----- Dane do zadania

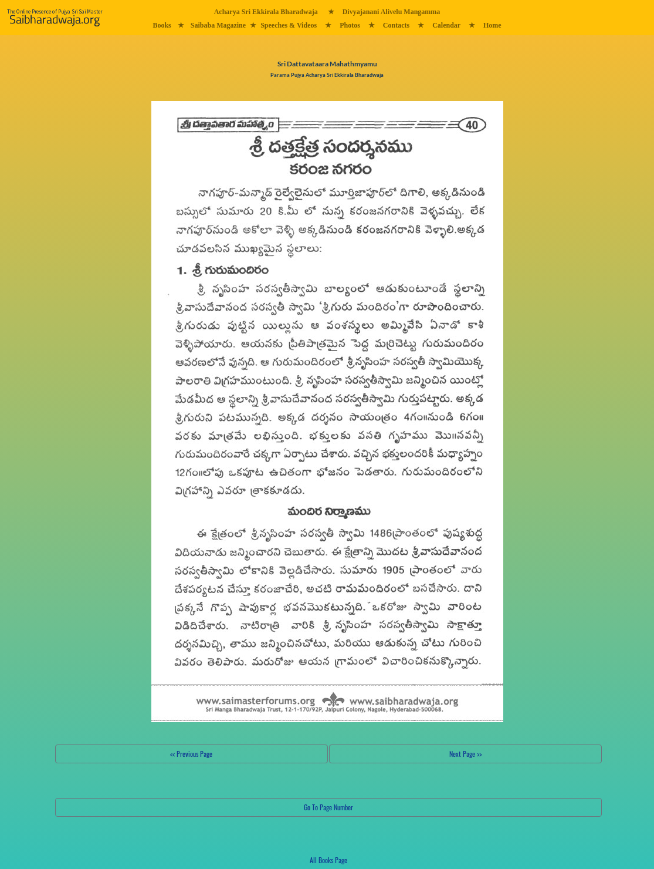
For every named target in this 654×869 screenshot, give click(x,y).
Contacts (396, 25)
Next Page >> (465, 754)
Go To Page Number (328, 807)
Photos (350, 25)
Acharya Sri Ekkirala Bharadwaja (266, 12)
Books (162, 25)
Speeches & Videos (288, 25)
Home (492, 25)
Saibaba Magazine (218, 25)
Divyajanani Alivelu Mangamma (391, 12)
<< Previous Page (191, 754)
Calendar (446, 25)
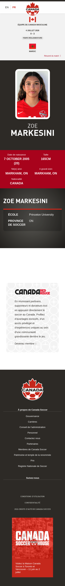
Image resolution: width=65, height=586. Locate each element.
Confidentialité (32, 502)
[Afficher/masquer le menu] (60, 7)
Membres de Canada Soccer (32, 449)
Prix (32, 460)
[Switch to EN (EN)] (6, 7)
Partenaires (32, 444)
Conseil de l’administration (32, 427)
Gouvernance (32, 416)
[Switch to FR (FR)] (14, 7)
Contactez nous (32, 438)
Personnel (33, 432)
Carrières (32, 421)
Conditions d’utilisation (32, 496)
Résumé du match (51, 56)
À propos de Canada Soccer (32, 409)
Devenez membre (24, 343)
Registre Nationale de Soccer (32, 466)
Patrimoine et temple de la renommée (32, 455)
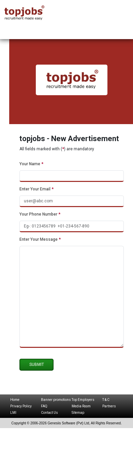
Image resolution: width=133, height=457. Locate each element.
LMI (13, 412)
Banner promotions (56, 400)
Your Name (31, 164)
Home (14, 400)
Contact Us (49, 412)
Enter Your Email (36, 189)
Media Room (81, 406)
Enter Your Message (40, 239)
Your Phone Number (39, 214)
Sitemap (78, 412)
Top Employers (83, 400)
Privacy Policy (21, 406)
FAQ (44, 406)
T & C (105, 400)
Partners (109, 406)
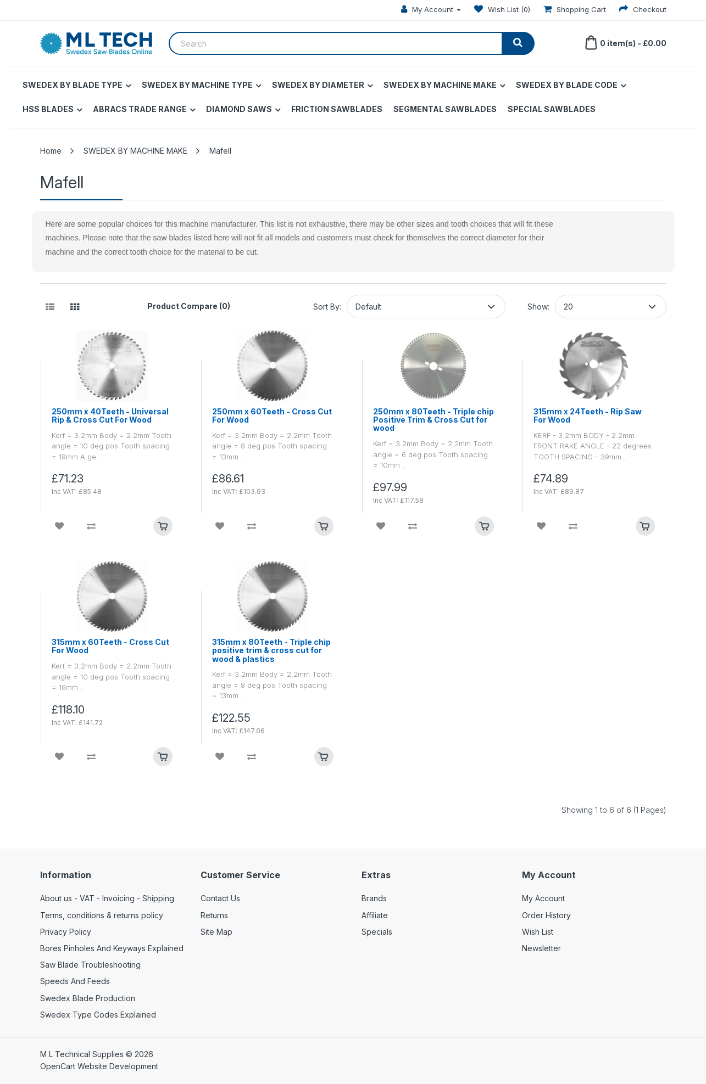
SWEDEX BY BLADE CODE (567, 84)
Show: (538, 306)
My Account (543, 898)
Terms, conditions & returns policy (101, 915)
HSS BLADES (48, 109)
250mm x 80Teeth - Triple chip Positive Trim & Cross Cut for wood (433, 420)
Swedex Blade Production (87, 998)
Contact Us (220, 898)
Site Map (216, 931)
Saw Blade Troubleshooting (90, 964)
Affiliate (375, 915)
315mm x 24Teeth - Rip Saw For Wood (587, 415)
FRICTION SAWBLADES (336, 109)
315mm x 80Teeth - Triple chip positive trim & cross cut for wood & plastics (271, 650)
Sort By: (327, 306)
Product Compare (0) (188, 306)
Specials (377, 931)
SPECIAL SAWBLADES (552, 109)
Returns (214, 915)
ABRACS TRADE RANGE (140, 109)
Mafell (220, 150)
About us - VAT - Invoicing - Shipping (107, 898)
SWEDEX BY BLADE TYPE (73, 84)
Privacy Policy (65, 931)
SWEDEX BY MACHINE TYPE (197, 84)
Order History (546, 915)
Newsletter (541, 948)
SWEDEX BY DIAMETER (318, 84)
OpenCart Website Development (99, 1066)
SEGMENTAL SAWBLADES (445, 109)
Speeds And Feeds (75, 981)
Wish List (537, 931)
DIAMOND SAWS (239, 109)
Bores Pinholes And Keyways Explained (112, 948)
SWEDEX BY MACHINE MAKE (440, 84)
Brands (374, 898)
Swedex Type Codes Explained (98, 1014)
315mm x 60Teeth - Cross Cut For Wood (110, 646)
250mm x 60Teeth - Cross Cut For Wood (272, 415)
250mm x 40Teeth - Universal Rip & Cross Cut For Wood (110, 415)
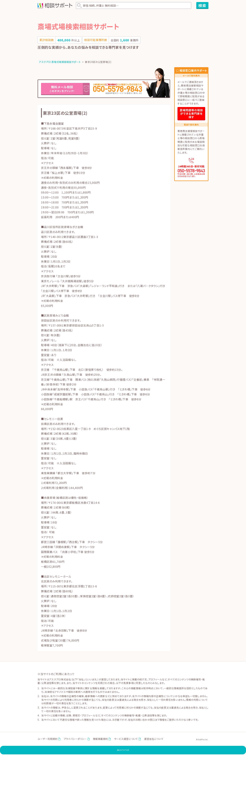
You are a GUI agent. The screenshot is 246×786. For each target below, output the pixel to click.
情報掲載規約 (100, 739)
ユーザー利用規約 (48, 739)
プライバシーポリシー (75, 739)
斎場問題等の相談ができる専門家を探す (191, 113)
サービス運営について (126, 739)
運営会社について (154, 739)
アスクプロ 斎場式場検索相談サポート (60, 62)
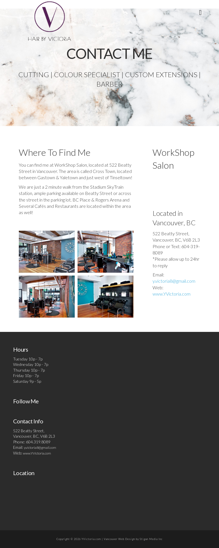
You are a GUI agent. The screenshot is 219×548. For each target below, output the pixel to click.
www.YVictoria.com (171, 293)
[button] (200, 12)
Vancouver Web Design (119, 539)
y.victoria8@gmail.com (174, 281)
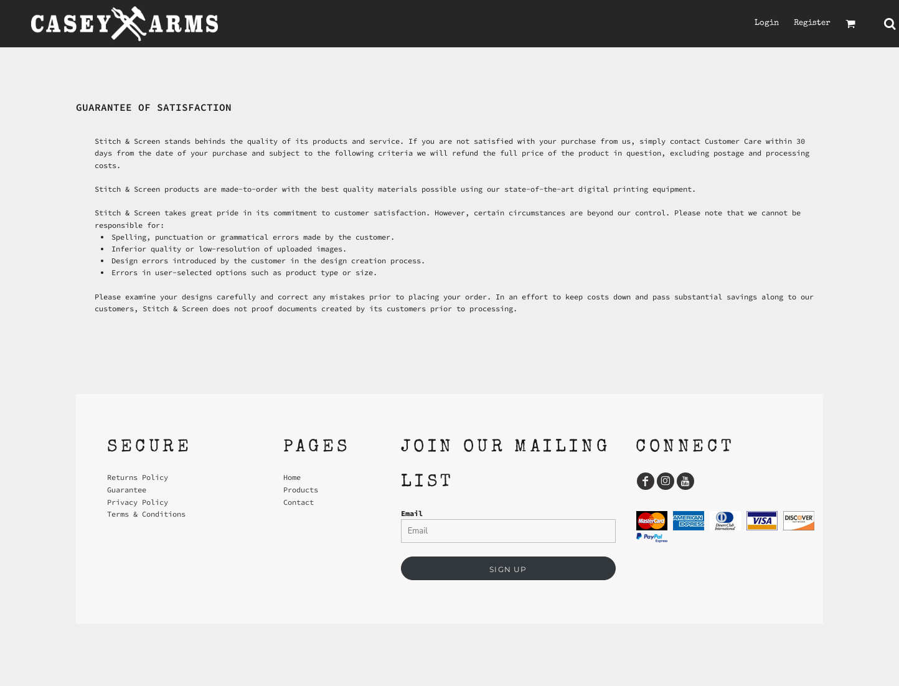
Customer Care (733, 141)
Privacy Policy (137, 502)
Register (812, 23)
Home (292, 477)
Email (412, 513)
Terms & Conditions (146, 514)
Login (767, 23)
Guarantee (126, 489)
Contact (298, 502)
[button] (850, 24)
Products (300, 489)
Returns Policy (137, 477)
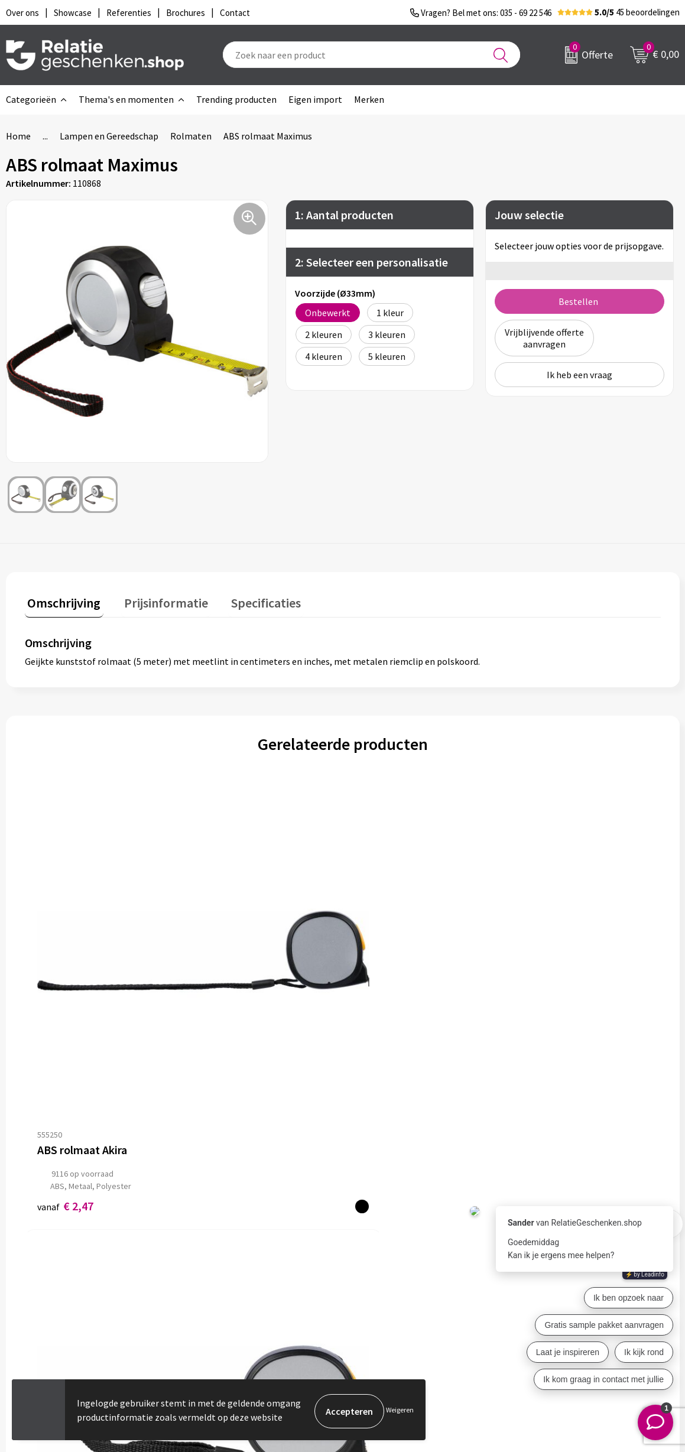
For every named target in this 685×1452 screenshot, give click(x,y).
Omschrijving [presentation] (61, 600)
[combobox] (371, 54)
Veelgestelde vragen (235, 1270)
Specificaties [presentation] (252, 600)
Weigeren (400, 1410)
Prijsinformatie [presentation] (158, 600)
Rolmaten (191, 136)
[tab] (61, 602)
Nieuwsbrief (218, 1252)
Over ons (212, 1233)
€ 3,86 (224, 1005)
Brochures (380, 1270)
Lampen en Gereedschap (109, 136)
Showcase (380, 1252)
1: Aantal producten (344, 214)
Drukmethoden (225, 1289)
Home (18, 136)
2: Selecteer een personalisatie (371, 262)
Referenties (384, 1289)
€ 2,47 (65, 1005)
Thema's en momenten (126, 99)
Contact (376, 1233)
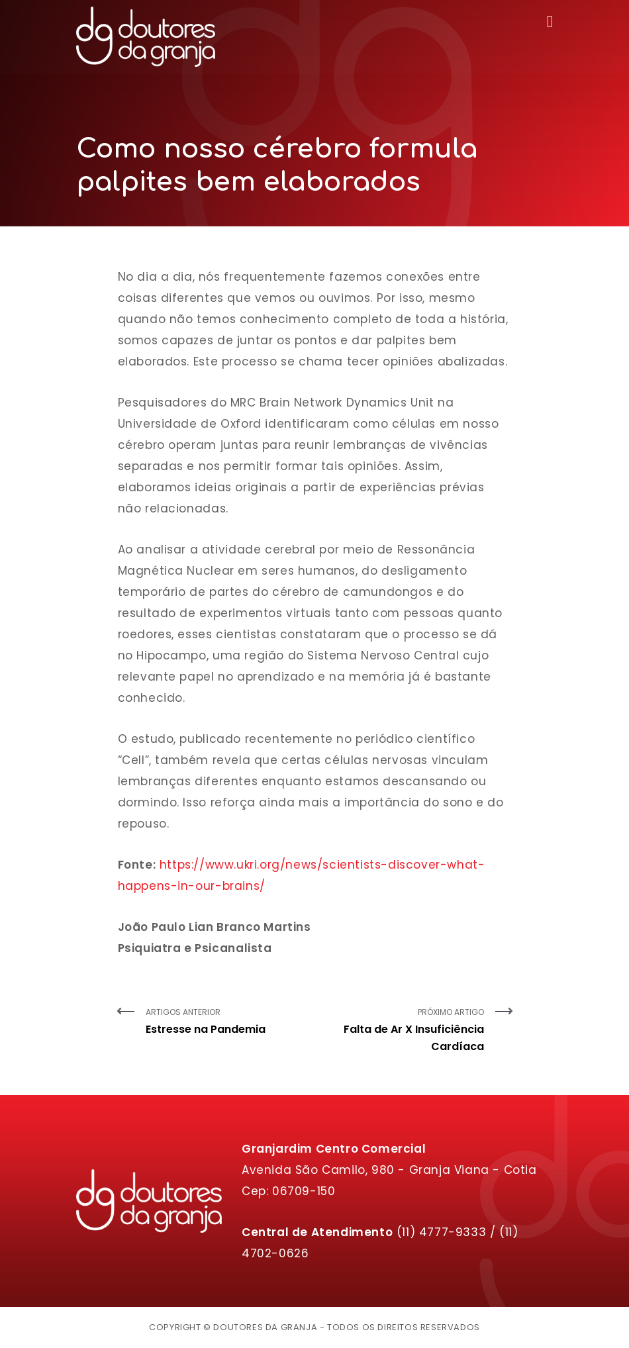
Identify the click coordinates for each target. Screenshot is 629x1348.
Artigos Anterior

----------

Zadanie pisemne: Zapisz cały powyższy materiał jako listę JSON złożoną z napisów, po jednym na każdy wiersz, z pominięciem pustych wierszy. Obrazy pomiń w odpowiedzi.

Odpowiedź pisemna:
[
  "For every named target in this 654×869 screenshot, give click(x,y).",
  "Contacts (396, 25)",
  "Next Page >> (465, 754)",
  "Go To Page Number (328, 807)",
  "Photos (350, 25)",
  "Acharya Sri Ekkirala Bharadwaja (266, 12)",
  "Books (162, 25)",
  "Speeches & Videos (288, 25)",
  "Home (492, 25)",
  "Saibaba Magazine (218, 25)",
  "Divyajanani Alivelu Mangamma (391, 12)",
  "<< Previous Page (191, 754)",
  "Calendar (446, 25)",
  "Image resolution: width=65, height=586. Locate each element.",
  "Confidentialité (32, 502)",
  "[Afficher/masquer le menu] (60, 7)",
  "Membres de Canada Soccer (32, 449)",
  "Prix (32, 460)",
  "[Switch to EN (EN)] (6, 7)",
  "Partenaires (32, 444)",
  "Conseil de l’administration (32, 427)",
  "Gouvernance (32, 416)",
  "[Switch to FR (FR)] (14, 7)",
  "Contactez nous (32, 438)",
  "Personnel (33, 432)",
  "Carrières (32, 421)",
  "Conditions d’utilisation (32, 496)",
  "Résumé du match (51, 56)",
  "À propos de Canada Soccer (32, 409)",
  "Devenez membre (24, 343)",
  "Registre Nationale de Soccer (32, 466)",
  "Patrimoine et temple de la renommée (32, 455)",
  "Image resolution: width=133, height=457. Locate each element.",
  "LMI (13, 412)",
  "Banner promotions (56, 400)",
  "Your Name (31, 164)",
  "Home (14, 400)",
  "Contact Us (49, 412)",
  "Enter Your Email (36, 189)",
  "Media Room (81, 406)",
  "Enter Your Message (40, 239)",
  "Your Phone Number (39, 214)",
  "Sitemap (78, 412)",
  "Top Employers (83, 400)",
  "Privacy Policy (21, 406)",
  "FAQ (44, 406)",
  "T & C (105, 400)",
  "Partners (109, 406)",
  "SWEDEX BY BLADE CODE (567, 84)",
  "Show: (538, 306)",
  "My Account (543, 898)",
  "Terms, conditions & returns policy (101, 915)",
  "HSS BLADES (48, 109)",
  "250mm x 80Teeth - Triple chip Positive Trim & Cross Cut for wood (433, 420)",
  "Swedex Blade Production (87, 998)",
  "Contact Us (220, 898)",
  "Site Map (216, 931)",
  "Saw Blade Troubleshooting (90, 964)",
  "Affiliate (375, 915)",
  "315mm x 24Teeth - Rip Saw For Wood (587, 415)",
  "FRICTION SAWBLADES (336, 109)",
  "315mm x 80Teeth - Triple chip positive trim & cross cut for wood & plastics (271, 650)",
  "Sort By: (327, 306)",
  "Product Compare (0) (188, 306)",
  "Specials (377, 931)",
  "SPECIAL SAWBLADES (552, 109)",
  "Returns (214, 915)",
  "ABRACS TRADE RANGE (140, 109)",
  "Mafell (220, 150)",
  "About us - VAT - Invoicing - Shipping (107, 898)",
  "SWEDEX BY BLADE TYPE (73, 84)",
  "Privacy Policy (65, 931)",
  "SWEDEX BY MACHINE TYPE (197, 84)",
  "Order History (546, 915)",
  "Newsletter (541, 948)",
  "SWEDEX BY DIAMETER (318, 84)",
  "OpenCart Website Development (99, 1066)",
  "SEGMENTAL SAWBLADES (445, 109)",
  "Speeds And Feeds (75, 981)",
  "Wish List (537, 931)",
  "DIAMOND SAWS (239, 109)",
  "Bores Pinholes And Keyways Explained (112, 948)",
  "SWEDEX BY MACHINE MAKE (440, 84)",
  "Brands (374, 898)",
  "Swedex Type Codes Explained (98, 1014)",
  "315mm x 60Teeth - Cross Cut For Wood (110, 646)",
  "250mm x 60Teeth - Cross Cut For Wood (272, 415)",
  "250mm x 40Teeth - Universal Rip & Cross Cut For Wood (110, 415)",
  "You are a GUI agent. The screenshot is 246×786. For each target below, output the pixel to click.",
  "情報掲載規約 (100, 739)",
  "ユーザー利用規約 (48, 739)",
  "プライバシーポリシー (75, 739)",
  "斎場問題等の相談ができる専門家を探す (191, 113)",
  "サービス運営について (126, 739)",
  "運営会社について (154, 739)",
  "アスクプロ 斎場式場検索相談サポート (60, 62)",
  "You are a GUI agent. The screenshot is 219×548. For each target below, output the pixel to click.",
  "www.YVictoria.com (171, 293)",
  "[button] (200, 12)",
  "Vancouver Web Design (119, 539)",
  "y.victoria8@gmail.com (174, 281)",
  "Customer Care (733, 141)",
  "Privacy Policy (137, 502)",
  "Register (812, 23)",
  "Home (292, 477)",
  "Email (412, 513)",
  "Terms & Conditions (146, 514)",
  "Login (767, 23)",
  "Guarantee (126, 489)",
  "Contact (298, 502)",
  "[button] (850, 24)",
  "Products (300, 489)",
  "Returns Policy (137, 477)",
  "For every named target in this 685×1452 screenshot, give click(x,y).",
  "Omschrijving [presentation] (61, 600)",
  "[combobox] (371, 54)",
  "Veelgestelde vragen (235, 1270)",
  "Specificaties [presentation] (252, 600)",
  "Weigeren (400, 1410)",
  "Prijsinformatie [presentation] (158, 600)",
  "Rolmaten (191, 136)",
  "[tab] (61, 602)",
  "Nieuwsbrief (218, 1252)",
  "Over ons (212, 1233)",
  "€ 3,86 (224, 1005)",
  "Brochures (380, 1270)",
  "Lampen en Gereedschap (109, 136)",
  "Showcase (380, 1252)",
  "1: Aantal producten (344, 214)",
  "Drukmethoden (225, 1289)",
  "Home (18, 136)",
  "2: Selecteer een personalisatie (371, 262)",
  "Referenties (384, 1289)",
  "€ 2,47 (65, 1005)",
  "Thema's en momenten (126, 99)",
  "Contact (376, 1233)",
  "Identify the click coordinates for each target. Screenshot is 629x1348.",
  "Artigos Anterior"
]